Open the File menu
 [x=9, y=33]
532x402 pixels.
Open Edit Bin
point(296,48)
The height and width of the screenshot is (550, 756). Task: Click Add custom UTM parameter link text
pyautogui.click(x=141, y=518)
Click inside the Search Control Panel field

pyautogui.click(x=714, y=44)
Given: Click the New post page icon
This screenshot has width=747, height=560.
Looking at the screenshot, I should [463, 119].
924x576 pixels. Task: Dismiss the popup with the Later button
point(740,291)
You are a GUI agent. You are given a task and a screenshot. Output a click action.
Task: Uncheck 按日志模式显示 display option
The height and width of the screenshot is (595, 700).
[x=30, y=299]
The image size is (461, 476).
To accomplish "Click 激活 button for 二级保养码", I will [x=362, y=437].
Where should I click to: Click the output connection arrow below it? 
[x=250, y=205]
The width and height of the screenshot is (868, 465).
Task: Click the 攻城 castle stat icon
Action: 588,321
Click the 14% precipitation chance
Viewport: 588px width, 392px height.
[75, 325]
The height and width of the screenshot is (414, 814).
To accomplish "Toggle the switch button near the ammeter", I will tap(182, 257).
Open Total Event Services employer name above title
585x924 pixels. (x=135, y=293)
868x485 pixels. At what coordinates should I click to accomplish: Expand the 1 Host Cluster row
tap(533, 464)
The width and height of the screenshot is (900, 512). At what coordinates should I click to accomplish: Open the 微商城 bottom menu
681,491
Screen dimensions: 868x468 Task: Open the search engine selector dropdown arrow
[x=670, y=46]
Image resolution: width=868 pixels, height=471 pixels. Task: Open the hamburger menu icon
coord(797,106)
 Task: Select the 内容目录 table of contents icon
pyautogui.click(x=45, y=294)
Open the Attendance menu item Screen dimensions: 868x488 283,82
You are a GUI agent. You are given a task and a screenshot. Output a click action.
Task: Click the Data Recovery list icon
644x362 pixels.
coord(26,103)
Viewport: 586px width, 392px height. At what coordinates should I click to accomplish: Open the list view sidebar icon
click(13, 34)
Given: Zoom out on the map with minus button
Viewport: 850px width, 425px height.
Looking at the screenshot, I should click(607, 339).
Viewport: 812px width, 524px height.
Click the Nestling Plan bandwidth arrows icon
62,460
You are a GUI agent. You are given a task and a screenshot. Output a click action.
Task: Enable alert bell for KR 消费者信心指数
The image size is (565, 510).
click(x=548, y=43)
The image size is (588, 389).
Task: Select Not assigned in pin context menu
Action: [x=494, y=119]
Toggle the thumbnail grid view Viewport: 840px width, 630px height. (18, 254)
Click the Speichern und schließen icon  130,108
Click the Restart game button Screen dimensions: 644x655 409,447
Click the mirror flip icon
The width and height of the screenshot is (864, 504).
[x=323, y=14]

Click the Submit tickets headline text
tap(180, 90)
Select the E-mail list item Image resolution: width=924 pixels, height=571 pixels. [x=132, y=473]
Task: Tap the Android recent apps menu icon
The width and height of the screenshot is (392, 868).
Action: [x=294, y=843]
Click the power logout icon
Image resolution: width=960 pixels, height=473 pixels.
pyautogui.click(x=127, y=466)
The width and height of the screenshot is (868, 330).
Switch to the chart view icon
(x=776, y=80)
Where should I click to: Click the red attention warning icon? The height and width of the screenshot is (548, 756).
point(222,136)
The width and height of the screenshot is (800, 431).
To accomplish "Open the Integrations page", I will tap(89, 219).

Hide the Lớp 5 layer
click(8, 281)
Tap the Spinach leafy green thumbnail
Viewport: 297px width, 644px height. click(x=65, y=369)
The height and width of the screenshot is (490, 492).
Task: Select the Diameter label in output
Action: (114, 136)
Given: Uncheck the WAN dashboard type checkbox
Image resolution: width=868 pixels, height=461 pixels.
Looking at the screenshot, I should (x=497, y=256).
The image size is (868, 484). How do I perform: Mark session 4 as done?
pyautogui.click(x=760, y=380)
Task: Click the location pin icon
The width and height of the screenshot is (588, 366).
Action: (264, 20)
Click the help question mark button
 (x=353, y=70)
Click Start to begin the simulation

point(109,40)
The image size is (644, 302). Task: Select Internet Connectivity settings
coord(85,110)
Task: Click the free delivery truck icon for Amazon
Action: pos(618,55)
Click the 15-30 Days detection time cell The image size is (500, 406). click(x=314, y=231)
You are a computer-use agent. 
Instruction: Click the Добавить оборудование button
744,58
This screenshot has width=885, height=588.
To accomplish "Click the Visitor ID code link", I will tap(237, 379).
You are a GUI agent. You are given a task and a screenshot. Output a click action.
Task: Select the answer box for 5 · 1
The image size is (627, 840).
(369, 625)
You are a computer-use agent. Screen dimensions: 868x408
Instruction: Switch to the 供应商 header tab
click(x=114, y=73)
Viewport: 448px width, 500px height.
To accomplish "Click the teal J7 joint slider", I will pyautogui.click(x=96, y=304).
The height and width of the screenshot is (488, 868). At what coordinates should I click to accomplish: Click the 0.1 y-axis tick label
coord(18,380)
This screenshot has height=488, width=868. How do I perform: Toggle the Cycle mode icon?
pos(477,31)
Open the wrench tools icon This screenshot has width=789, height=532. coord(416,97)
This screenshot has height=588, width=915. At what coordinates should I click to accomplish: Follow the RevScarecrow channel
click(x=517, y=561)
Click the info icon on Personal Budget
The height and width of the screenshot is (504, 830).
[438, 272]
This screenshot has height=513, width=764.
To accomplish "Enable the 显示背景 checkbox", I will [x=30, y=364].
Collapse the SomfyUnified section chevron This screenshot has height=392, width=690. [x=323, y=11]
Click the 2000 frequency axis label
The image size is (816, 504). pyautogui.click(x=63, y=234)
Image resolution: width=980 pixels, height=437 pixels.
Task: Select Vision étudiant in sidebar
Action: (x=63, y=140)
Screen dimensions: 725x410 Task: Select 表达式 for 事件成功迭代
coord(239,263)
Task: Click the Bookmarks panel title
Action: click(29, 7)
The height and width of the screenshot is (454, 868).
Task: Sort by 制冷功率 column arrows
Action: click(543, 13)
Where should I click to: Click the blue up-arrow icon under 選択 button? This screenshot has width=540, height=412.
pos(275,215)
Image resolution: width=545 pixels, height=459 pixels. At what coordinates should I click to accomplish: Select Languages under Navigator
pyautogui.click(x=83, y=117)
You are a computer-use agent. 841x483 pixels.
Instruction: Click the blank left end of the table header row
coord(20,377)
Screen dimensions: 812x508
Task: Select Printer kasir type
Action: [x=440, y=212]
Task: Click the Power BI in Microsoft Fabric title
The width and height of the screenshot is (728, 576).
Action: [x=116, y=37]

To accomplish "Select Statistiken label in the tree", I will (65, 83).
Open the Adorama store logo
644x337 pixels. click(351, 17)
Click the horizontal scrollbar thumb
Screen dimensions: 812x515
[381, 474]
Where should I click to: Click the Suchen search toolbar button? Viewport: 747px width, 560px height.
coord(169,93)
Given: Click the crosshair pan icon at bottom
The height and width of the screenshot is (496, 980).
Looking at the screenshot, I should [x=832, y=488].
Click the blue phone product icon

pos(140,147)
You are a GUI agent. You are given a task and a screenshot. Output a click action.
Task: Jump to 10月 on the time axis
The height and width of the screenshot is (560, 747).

▬▬▬▬▬▬

Problem requirements:
Take from the listing above each line that contains the string "Uncheck".

Written response:
Task: Uncheck 按日志模式显示 display option
Given: Uncheck the WAN dashboard type checkbox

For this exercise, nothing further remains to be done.